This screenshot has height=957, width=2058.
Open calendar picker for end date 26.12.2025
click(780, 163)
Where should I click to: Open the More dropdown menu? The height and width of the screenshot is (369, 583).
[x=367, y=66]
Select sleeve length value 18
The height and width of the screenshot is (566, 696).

═══

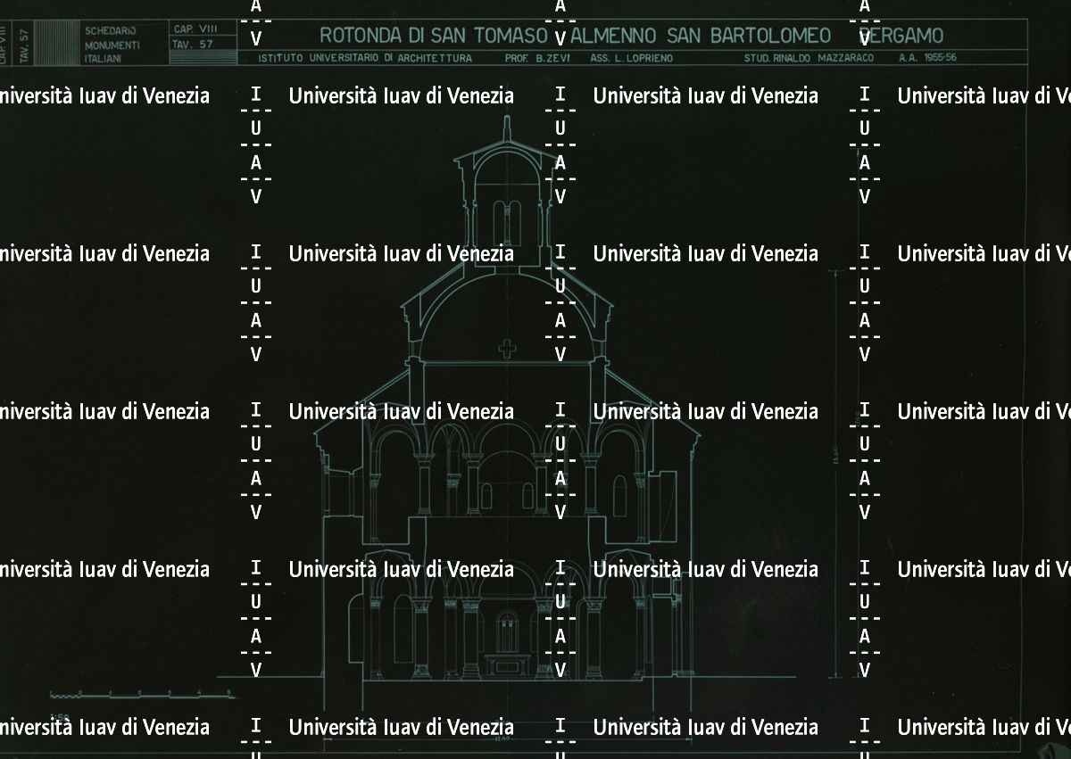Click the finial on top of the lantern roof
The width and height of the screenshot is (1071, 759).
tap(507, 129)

═══

### PROBLEM DESCRIPTION
Set down only the lines above that fall between the line holding "Open calendar picker for end date 26.12.2025" and the line holding "The height and width of the screenshot is (566, 696).", inclusive, keeping each exact.

### ANSWER SECTION
Open calendar picker for end date 26.12.2025
click(780, 163)
Where should I click to: Open the More dropdown menu? The height and width of the screenshot is (369, 583).
[x=367, y=66]
Select sleeve length value 18
The height and width of the screenshot is (566, 696).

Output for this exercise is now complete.